## [What is being asked]
The lines to retype are the one with "When and Why Should You Join One? (60, 1743)" and all that follow it to the end of the entries below; copy them exactly and nothing else.

## [Listed records]
== Segment start ==

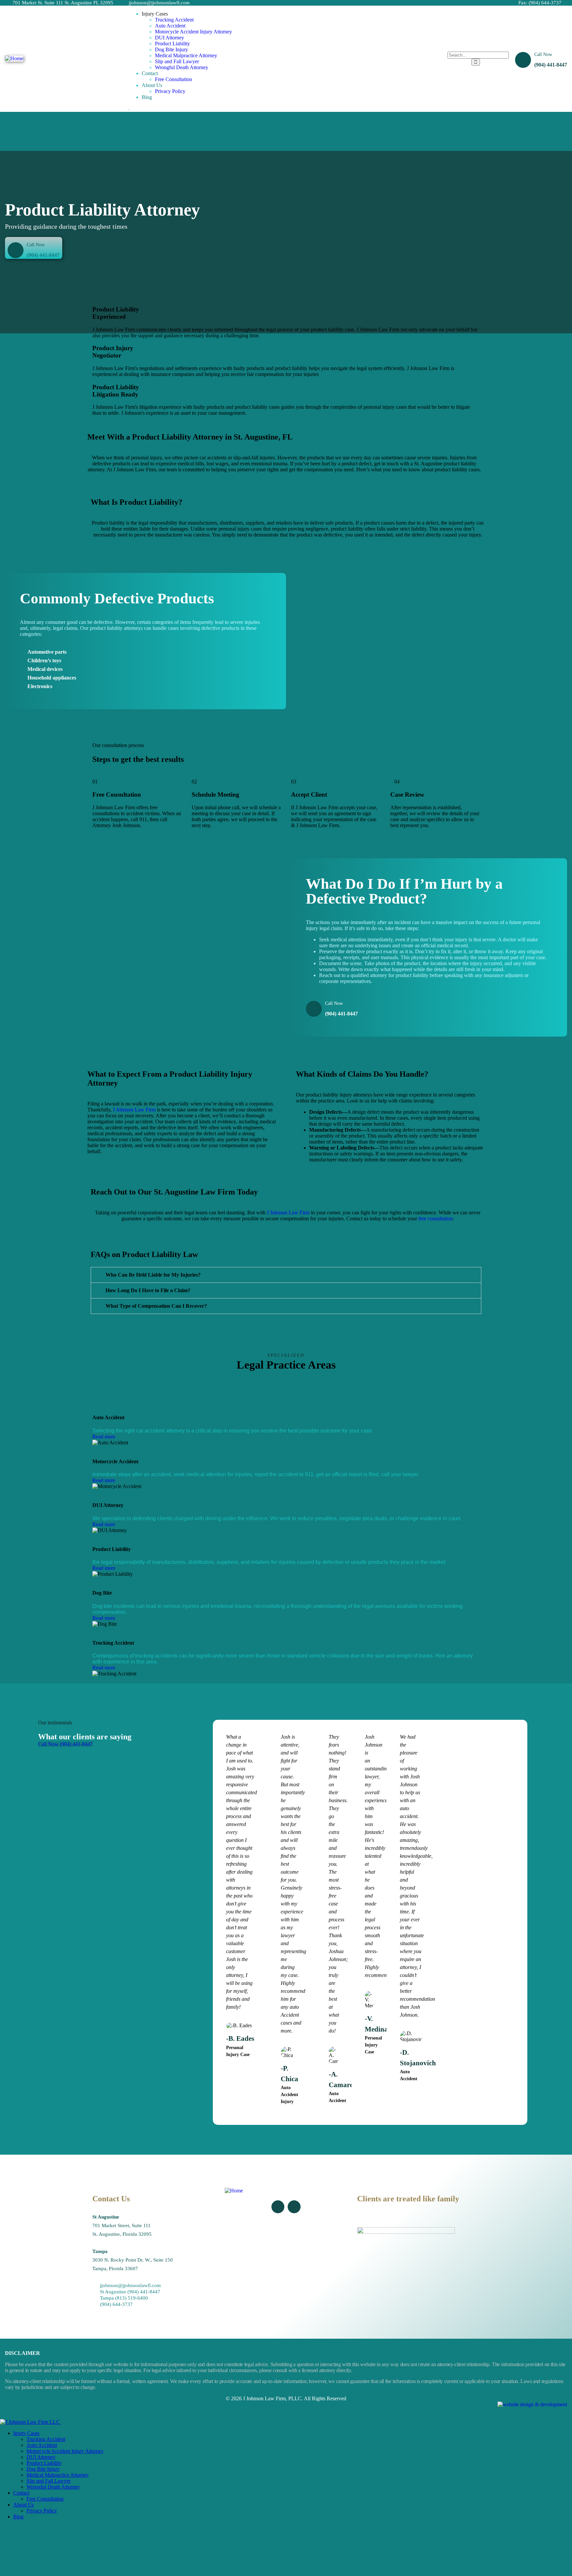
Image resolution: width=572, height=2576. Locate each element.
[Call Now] (523, 60)
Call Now (543, 54)
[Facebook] (277, 2206)
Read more (103, 1436)
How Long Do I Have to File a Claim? (148, 1290)
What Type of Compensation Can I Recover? (156, 1306)
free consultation (435, 1218)
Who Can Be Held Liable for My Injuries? (153, 1275)
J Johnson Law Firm (134, 1109)
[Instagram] (294, 2206)
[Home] (14, 58)
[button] (286, 1275)
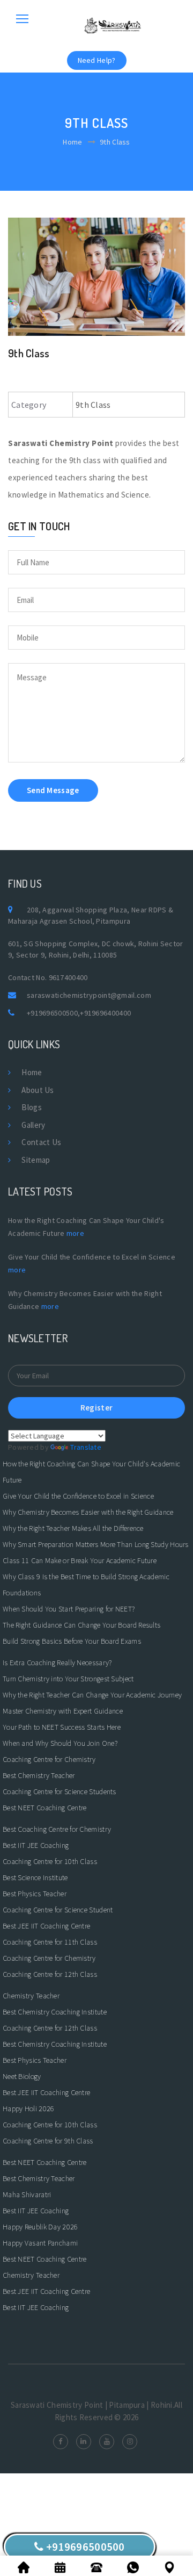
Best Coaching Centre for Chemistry (57, 1829)
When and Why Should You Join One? (60, 1743)
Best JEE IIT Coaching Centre (46, 1926)
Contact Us (41, 1142)
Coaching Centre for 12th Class (50, 1974)
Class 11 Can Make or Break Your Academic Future (80, 1560)
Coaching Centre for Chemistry (49, 1759)
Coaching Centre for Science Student (58, 1910)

== Segment end ==

## [Your solution]
When and Why Should You Join One? (60, 1743)
Best JEE IIT Coaching Centre (46, 1926)
Contact Us (41, 1142)
Coaching Centre for 12th Class (50, 1974)
Class 11 Can Make or Break Your Academic Future (80, 1560)
Coaching Centre for Chemistry (49, 1759)
Coaching Centre for Science Student (58, 1910)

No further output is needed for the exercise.